Making sense of NBC's tumbling Olympic ratings

By John Walters

Sports Illustrated

Question: Could NBC's ratings for the Olympics be any worse?

Answer: Only if Dennis Miller were added to the broadcast team.

It's a joke only a CBS exec could love. The biggest news to emerge from the Olympics last week wasn't the slew of swimming records but America's lackluster response to the Games. The media howled about NBC's Nielsen woes; sports columnists tossed around share figures as if discussing the scores of some crazed gymnastics judge (13.1! 14.9!). From all the doom-and-gloom reports, you'd think NBC's Sydney numbers, on top of the figures for ABC's Monday Night Football (starring rookie sportscaster Miller) signaled the death of TV sports.

 
Top Non-Super Bowl
Sports Telecasts
1. Winter Olympics , Feb. 23, 1994 , 45.7 million viewers: Figure skating short program: Nancy versus Tonya, Part I

2. Winter Olympics , Feb. 25, 1994 , 41.5 million viewers: Figure skating final: Nancy versus Tonya, Part II span.

3. NFC championship , Jan. 10, 1982 , 35.0 million viewers: Cowboys versus 49ers

4. World Series Game 7 , Oct. 27 , 1986, 34.0 million viewers: Mets versus Red Sox

5. NFC championship , Jan. 15, 1995 , 32.7 million viewers: Cowboys versus 49ers

Is the picture that dire?
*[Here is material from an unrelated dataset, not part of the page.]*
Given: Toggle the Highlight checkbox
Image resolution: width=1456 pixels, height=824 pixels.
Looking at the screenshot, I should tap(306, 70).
True, Olympic ratings are down dramatically. These Games will likely be the least watched since 1968. Through the first week NBC was averaging a 14.6 rating (a ratings point is roughly a million TV homes), far below the 16.1 it had guaranteed advertisers.

Critics have chewed over the reasons for the decline -- NBC's decision to tape-delay all events, the lack of a breakout star, the conflict with baseball's pennant races and with NFL games. But here's the dirty little secret of Sydney: Even with a flawless broadcast and a dozen charismatic heroes, Sydney's numbers would still be down from previous Games. "These Olympics are in a different media environment than, say, the Seoul Games," says Stacey Lynn Koerner, VP of broadcast research for ad-buying agency TN Media. "In 1988 the networks had 70 percent of the prime-time audience; now they're fighting for 50 percent. The numbers have a lot to do with normal audience erosion."
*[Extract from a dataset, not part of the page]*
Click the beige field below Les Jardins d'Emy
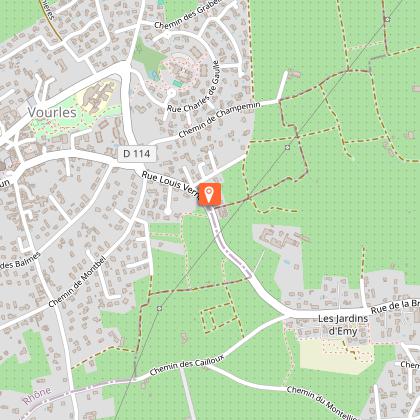 pos(335,356)
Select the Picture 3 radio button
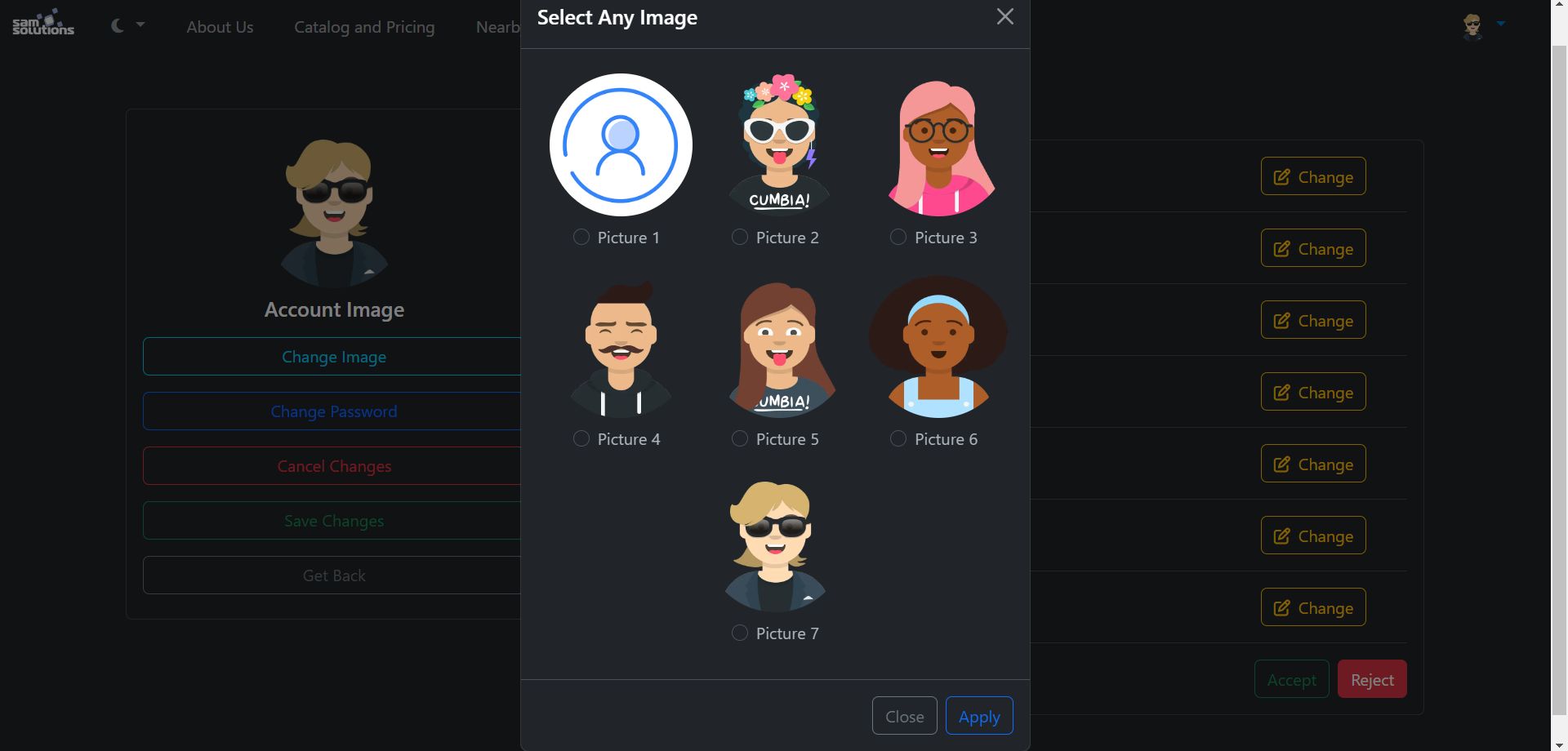Screen dimensions: 1568x751 pos(898,238)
That erosion explains why, with the exception of the Super Bowl, ratings for almost all premier sports events, including Monday Night Football, are down. Yet the top sports events still overpower their competition. MNF handily wins its time slot, and Sydney broadcasts accounted for eight of the top 10 programs last week. On a daily basis, prime-time Olympic coverage has outdrawn competing telecasts by an average of six million viewers. "What separates certain events from regular programming is the way they can dominate a night," says Koerner. "The NBA Finals, the NCAAs and the Super Bowl do that. The Oscars can do it, and the Olympics are still doing it."

In other words reports of the demise of televised sports have been greatly exaggerated. The Sydney Olympics may not be the Atlanta Games, but as Koerner points out, "they're still the Olympics."